Avenged Sevenfold supportowali Metallicę podczas amerykańskiej części tegorocznej trasy koncertowej. Wokalista Matt Shadows poczynił pewne obserwacje na temat jej fanów.
Metallica wykonała przebój Oasis
Podczas jednego z niedawnych wywiadów wokalista Avenged Sevenfold stwierdził, że ponad połowa fanów na koncercie Metalliki zna tylko wydany w 1991 roku „Czarny album”.
Mogą grać mniej znane kawałki, mogą grać „Master Of Puppets”, ale kiedy zagrają coś z „Czarnego albumu” cała widownia szaleje. Jakieś 60% ich publiczności to przypadkowi fani, którzy znają tylko „Czarny album”.

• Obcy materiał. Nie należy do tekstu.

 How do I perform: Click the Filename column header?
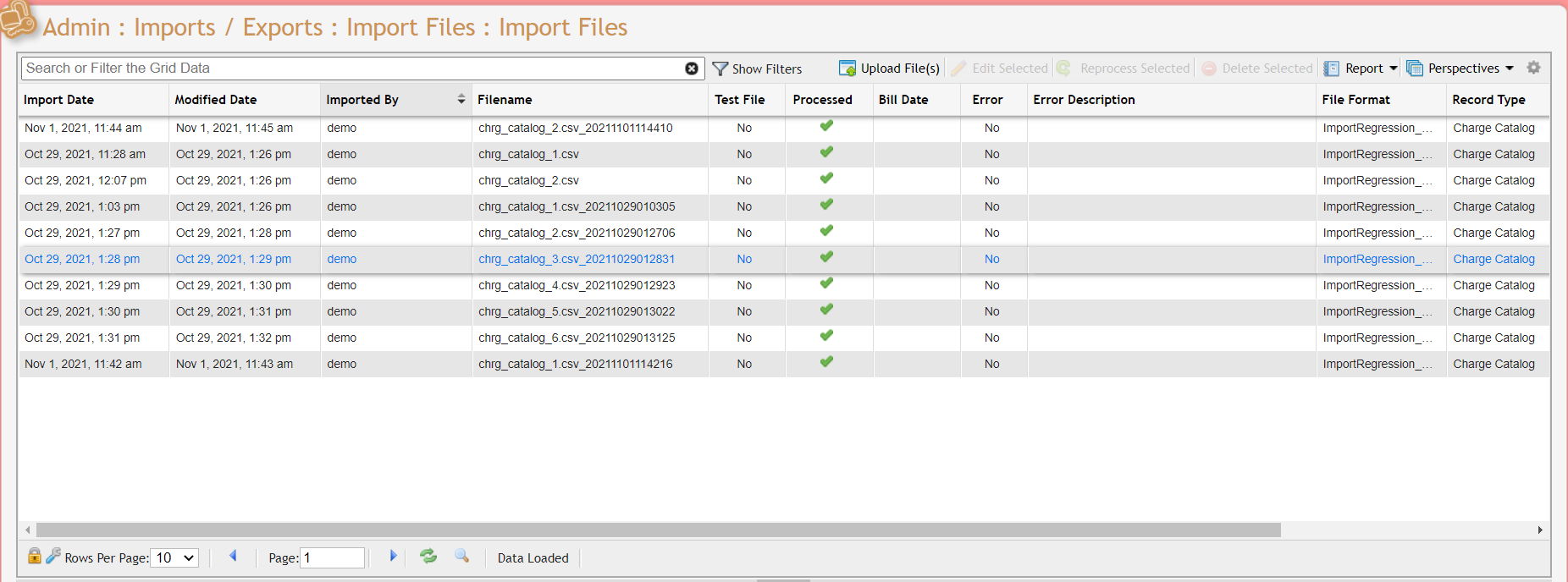(505, 100)
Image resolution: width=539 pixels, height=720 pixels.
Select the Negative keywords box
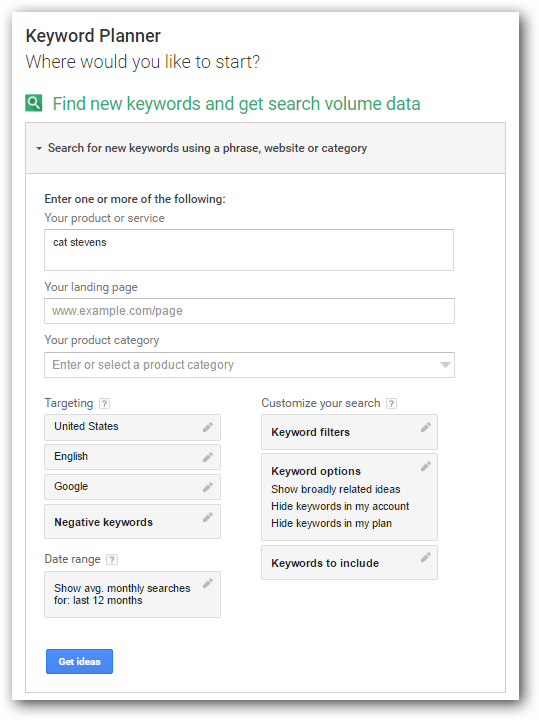click(x=132, y=522)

Żeby grać na stadionach trzeba mieć płytę, którą grało radio, albo która przeniknęła do zbiorowej świadomości, a w ich przypadku był to „Czarny album”. Bardziej zagorzali fani narzekają, że Metallica nie gra mniej znanych kawałków. Rozumiem to, ale kiedy zagrają coś z „Czarnego albumu”, na przykład „Sad But True”, „Enter Sandman” czy „The Unforgiven”, atmosfera robi się zupełnie inna, widać że większość fanów zna tylko tę płytę.

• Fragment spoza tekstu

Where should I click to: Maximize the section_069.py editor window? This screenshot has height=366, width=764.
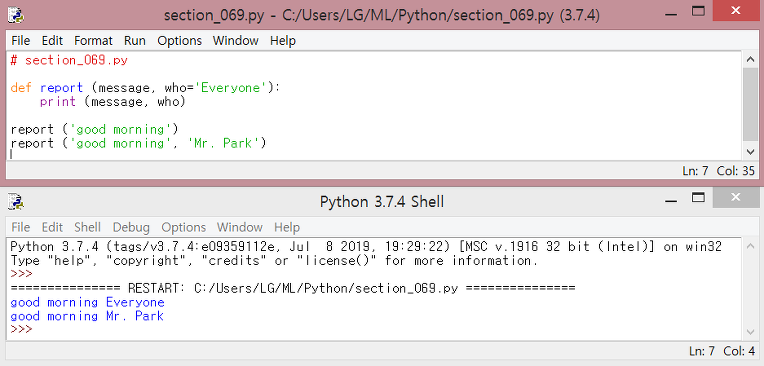(699, 11)
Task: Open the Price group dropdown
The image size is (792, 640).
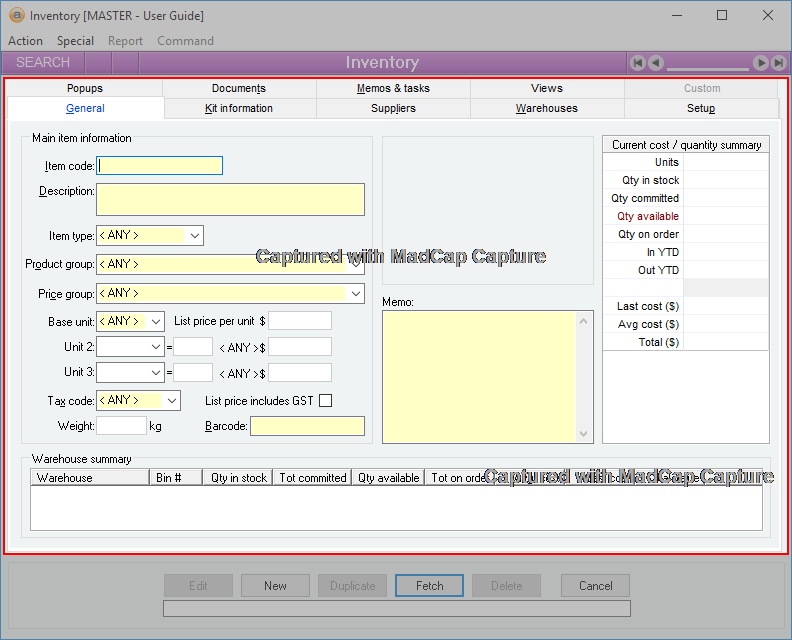Action: tap(356, 294)
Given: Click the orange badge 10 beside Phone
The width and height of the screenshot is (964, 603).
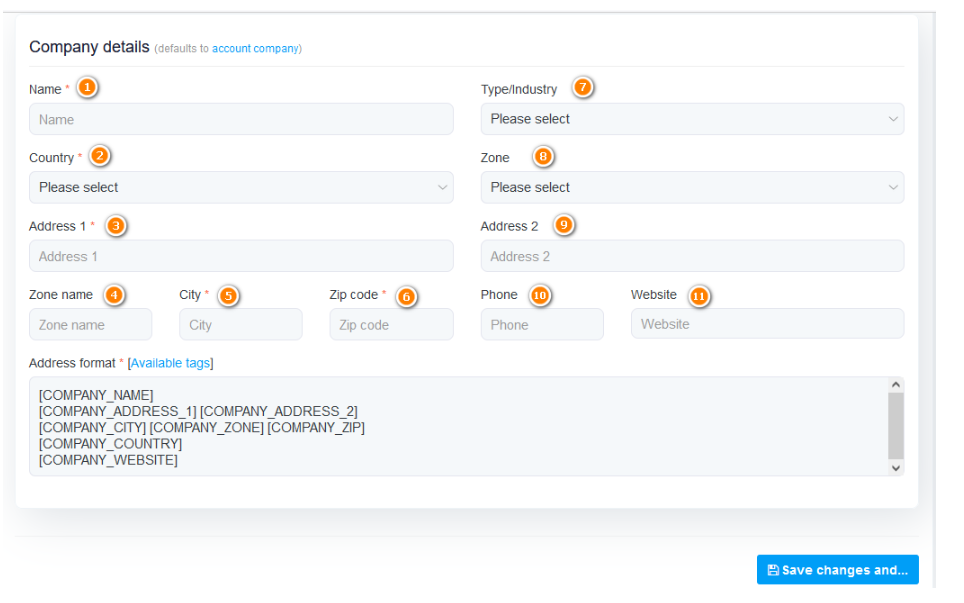Looking at the screenshot, I should [540, 295].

Wiele metalowych zespołów, które grały, kiedy Metallica wydała „Czarny album”, teraz gra w klubach, a Metallica gra na stadionach.
Album „Metallica” z 1991 roku rozszedł się w USA w nakładzie przekraczającym 16 milionów egzemplarzy i przyniósł takie przeboje jak „Enter Sandman”, „The Unforgiven” i „Nothing Else Matters”.

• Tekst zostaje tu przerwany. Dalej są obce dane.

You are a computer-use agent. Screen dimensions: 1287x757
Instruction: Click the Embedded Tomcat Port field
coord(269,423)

Wyprodukowana przez Boba Rocka płyta wywindowała Metallicę na szczyty popularności, przypieczętowując jej transformację z zespołu thrashmetalowego w tytanów mainstreamowego rocka. Na trasie promującej ten album grupa koncertowała między innymi u boku AC/DC i Guns N’ Roses.
Aktualnie Metallica promuje wydany w 2016 roku dwupłytowy album „Hardwired… To Self-Destruct”, który rozszedł się na świecie w nakładzie przekraczającym 3 miliony egzemplarzy, docierając na szczyty list przebojów na wielu rynkach. 28 kwietnia 2018 roku Metallica wystąpi w Polsce, w krakowskiej Tauron Arenie.